Exercise aim:
Copy the data word for word, starting from its first line and ending with the line that contains "pyautogui.click(x=118, y=21)", including that line.

Rows:
══════════
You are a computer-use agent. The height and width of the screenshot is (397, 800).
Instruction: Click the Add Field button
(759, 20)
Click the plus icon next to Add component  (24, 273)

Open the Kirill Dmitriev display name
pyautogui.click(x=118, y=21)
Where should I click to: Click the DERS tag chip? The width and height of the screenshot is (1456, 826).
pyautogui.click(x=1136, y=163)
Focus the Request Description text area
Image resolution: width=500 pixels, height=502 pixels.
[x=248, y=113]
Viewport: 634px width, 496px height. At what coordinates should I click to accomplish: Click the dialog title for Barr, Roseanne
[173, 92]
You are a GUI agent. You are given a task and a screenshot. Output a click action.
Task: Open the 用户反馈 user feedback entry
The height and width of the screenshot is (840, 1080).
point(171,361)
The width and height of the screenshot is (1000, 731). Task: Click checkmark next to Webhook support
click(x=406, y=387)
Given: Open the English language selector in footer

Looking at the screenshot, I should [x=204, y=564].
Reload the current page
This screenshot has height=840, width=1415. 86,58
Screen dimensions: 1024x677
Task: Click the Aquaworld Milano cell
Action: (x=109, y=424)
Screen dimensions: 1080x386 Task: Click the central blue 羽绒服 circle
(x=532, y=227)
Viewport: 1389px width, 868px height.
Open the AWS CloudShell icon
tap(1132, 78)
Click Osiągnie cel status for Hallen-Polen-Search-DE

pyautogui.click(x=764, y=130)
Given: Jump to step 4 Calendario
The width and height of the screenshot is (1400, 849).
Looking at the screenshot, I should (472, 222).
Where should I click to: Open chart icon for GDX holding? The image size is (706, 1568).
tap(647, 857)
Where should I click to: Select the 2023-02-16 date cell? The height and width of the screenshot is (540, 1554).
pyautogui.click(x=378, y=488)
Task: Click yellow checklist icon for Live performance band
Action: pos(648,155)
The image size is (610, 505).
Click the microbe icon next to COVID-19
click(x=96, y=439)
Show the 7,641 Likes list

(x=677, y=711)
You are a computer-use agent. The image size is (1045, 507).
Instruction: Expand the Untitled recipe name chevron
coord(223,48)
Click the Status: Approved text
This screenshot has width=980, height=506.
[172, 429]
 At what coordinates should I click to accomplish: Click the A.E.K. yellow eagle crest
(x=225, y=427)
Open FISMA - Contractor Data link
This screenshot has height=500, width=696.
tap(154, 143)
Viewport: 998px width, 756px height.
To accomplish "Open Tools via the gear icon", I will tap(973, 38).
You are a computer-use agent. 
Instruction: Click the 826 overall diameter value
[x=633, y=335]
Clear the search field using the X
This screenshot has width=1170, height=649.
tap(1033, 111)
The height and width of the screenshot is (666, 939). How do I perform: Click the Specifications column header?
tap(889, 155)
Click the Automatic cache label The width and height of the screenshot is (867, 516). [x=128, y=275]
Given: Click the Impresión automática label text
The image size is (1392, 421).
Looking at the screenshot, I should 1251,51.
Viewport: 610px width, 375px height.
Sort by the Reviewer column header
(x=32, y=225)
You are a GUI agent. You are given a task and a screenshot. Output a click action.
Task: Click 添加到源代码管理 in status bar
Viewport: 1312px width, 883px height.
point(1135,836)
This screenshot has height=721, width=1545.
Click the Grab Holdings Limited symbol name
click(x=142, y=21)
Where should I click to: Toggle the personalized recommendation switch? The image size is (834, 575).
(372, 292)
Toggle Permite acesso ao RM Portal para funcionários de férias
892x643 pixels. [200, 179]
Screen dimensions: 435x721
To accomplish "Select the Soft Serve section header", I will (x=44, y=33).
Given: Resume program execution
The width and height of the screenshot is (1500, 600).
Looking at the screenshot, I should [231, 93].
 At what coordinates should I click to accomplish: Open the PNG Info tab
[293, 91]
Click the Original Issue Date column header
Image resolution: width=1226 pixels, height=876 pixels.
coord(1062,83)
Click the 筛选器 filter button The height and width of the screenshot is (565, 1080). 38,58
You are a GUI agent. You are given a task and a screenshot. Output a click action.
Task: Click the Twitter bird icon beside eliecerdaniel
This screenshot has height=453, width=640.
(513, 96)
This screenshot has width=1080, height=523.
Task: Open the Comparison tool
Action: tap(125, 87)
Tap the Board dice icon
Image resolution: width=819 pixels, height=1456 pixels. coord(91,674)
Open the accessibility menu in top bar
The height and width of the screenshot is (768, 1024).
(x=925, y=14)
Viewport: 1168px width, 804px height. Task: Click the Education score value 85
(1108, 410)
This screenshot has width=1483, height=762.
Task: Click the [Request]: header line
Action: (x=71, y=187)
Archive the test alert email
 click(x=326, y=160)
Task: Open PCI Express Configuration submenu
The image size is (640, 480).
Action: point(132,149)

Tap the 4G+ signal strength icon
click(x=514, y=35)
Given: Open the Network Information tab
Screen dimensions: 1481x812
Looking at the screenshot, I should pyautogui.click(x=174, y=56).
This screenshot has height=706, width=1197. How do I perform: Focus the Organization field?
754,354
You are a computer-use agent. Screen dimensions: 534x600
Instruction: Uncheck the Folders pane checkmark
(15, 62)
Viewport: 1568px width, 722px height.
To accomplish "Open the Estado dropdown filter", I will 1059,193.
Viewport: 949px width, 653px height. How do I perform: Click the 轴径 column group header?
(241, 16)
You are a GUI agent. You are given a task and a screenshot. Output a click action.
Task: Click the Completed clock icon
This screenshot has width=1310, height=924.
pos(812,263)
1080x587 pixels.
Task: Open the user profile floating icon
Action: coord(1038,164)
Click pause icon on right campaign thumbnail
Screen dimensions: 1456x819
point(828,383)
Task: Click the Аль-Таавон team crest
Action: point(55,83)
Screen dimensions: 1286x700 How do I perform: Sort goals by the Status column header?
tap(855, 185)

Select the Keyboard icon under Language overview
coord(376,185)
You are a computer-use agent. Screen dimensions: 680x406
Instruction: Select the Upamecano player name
══════════
Final answer:
You are a computer-use agent. The height and width of the screenshot is (397, 800).
Instruction: Click the Add Field button
(759, 20)
Click the plus icon next to Add component  (24, 273)

Open the Kirill Dmitriev display name
pyautogui.click(x=118, y=21)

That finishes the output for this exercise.